[begin Supplied records]

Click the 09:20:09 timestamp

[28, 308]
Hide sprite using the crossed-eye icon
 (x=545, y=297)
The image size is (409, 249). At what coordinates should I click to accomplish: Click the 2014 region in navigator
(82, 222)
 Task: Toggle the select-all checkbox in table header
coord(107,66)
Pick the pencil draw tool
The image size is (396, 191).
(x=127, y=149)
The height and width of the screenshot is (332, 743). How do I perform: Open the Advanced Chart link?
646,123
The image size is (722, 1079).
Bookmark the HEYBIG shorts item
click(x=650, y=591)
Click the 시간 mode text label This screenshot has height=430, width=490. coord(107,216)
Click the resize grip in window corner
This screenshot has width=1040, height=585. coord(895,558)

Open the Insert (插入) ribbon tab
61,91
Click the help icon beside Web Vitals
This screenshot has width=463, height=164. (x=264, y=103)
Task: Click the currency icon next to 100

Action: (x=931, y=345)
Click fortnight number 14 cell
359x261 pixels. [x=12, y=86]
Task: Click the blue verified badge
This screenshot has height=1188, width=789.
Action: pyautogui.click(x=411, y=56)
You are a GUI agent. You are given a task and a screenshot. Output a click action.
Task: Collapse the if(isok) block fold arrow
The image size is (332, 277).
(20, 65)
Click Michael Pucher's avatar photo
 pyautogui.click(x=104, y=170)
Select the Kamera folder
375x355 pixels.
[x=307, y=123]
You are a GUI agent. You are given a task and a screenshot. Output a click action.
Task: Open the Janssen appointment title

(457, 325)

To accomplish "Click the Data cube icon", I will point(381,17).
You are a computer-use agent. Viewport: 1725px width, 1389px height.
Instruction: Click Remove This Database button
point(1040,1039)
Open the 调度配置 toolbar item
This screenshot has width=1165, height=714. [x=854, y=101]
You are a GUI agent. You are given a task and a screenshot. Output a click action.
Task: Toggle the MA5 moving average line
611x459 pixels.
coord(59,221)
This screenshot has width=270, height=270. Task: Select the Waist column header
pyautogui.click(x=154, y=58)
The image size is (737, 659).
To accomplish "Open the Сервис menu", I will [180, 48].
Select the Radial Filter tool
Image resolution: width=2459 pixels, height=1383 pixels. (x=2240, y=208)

[end Supplied records]

## Objective
Rescale the records from their first line through the line containing "(x=127, y=149)", reproducing every line including the requests, but multiply each answer coordinate by 0.85 and round to whole numbers, with halves rounded up. All numbers outside the answers stay unchanged.

## The completed task
Click the 09:20:09 timestamp

[24, 262]
Hide sprite using the crossed-eye icon
 (x=463, y=252)
The image size is (409, 249). At what coordinates should I click to accomplish: Click the 2014 region in navigator
(70, 189)
 Task: Toggle the select-all checkbox in table header
coord(91,56)
Pick the pencil draw tool
The image size is (396, 191).
(x=108, y=127)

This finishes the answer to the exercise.